When completed in the fall of 2019, capacity will increase by one-third to more than 80,000 packages processed per hour.
The company has committed to adding 10 more employees to the more than 1,650 full- and part-time workers at both the hub and its adjacent four package centers, company spokeswoman Susan Rosenberg said. That’s not a large number considering the investment, but she said that most of what’s added will be automated.
Every UPS ground package that comes in or out of Florida goes through that building, she said, whether by truck or rail. Those that are going elsewhere in the state are shipped out on tractor-trailers. Those that are delivered in the Jacksonville area go out in the familiar brown trucks that the company refers to as “package cars.”
The expansion will create space for 46 more of those.
The expansion recently went through Jacksonville City Council, where it was only referred to as Project Mountain. Council approved up to $4.3 million in property tax rebates if UPS invested at least $100 million and added 10 new employees with an average salary of $50,675 plus benefits.
Even though the job growth is not significant, Aaron Bowman, senior vice president of business development for JAXUSA Partnership, said, the expansion is.
“It’s pretty exciting to me on several fronts,” he said. “It’s already the fourth-largest processing UPS facility in the country, and the Southeast is growing faster than other areas. We competed with several other cities for the expansion, and apparently UPS liked what they saw here.”
With the UPS expansion and with Amazon building a distribution center in North Jacksonville that will hire about 1,500 people, Jacksonville is becoming more of a logistics center than it was a year ago, he said.
“You’re talking about companies that are world-known,” Bowman said. “A lot of people watch what they’re doing, and a lot of companies are going to say ‘They chose Jacksonville to build Amazon, they chose Jacksonville to expand UPS. What’s going on there that we don’t know about?”
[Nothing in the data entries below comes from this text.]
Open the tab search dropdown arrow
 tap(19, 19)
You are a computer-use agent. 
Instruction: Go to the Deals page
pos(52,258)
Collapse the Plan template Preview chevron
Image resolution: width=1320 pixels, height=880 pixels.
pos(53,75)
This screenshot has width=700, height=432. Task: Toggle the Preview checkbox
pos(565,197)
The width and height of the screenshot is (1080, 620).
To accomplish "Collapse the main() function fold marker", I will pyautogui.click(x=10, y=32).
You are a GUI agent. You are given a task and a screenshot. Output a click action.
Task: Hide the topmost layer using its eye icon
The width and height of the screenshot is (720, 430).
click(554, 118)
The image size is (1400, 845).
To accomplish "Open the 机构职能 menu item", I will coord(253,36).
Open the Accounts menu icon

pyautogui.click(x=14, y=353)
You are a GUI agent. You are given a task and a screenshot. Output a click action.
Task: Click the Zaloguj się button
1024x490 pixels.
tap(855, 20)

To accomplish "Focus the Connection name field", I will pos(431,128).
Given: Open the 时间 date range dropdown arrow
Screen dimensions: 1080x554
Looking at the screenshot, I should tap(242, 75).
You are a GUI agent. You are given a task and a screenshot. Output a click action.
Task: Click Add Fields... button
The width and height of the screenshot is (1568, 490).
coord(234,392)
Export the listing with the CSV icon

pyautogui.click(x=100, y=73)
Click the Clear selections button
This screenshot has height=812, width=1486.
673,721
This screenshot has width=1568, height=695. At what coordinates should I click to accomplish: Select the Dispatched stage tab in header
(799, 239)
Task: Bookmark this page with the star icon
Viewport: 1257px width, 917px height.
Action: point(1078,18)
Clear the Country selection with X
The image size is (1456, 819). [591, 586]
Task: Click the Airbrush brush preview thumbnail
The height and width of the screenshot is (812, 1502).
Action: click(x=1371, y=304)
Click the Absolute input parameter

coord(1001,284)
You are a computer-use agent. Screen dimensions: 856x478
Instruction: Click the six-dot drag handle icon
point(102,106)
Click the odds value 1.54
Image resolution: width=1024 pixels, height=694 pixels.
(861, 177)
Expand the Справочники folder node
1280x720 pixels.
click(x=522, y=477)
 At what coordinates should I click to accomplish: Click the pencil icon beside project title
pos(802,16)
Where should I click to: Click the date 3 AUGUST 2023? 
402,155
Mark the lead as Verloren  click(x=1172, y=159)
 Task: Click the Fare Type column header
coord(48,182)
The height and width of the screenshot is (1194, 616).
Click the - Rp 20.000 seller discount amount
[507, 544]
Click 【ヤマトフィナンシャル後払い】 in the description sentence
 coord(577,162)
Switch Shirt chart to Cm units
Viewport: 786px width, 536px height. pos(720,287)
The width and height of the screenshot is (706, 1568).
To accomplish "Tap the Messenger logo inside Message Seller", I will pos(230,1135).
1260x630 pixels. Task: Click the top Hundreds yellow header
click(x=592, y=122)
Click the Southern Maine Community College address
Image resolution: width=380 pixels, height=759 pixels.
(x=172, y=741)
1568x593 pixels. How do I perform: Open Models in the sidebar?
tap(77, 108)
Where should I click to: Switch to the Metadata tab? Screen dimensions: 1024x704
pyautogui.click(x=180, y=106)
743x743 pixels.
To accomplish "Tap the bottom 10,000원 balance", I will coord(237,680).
Rosenberg said that while Amazon is a large customer, UPS’ business is growing in all directions and that Amazon was far from the only reason for the expansion.
On Nov. 10, UPS announced plans to invest in excess of $400 million to build regional package sorting hub on the west side of Atlanta. The hub will be the third-largest processing facility in the company’s U.S. network.
The project is expected to be fully operational by the end of 2018 with 1,250 employees.
The largest UPS hub in the country is in Chicago and its 1.5 million square feet, almost twice the size of Jacksonville’s after the expansion.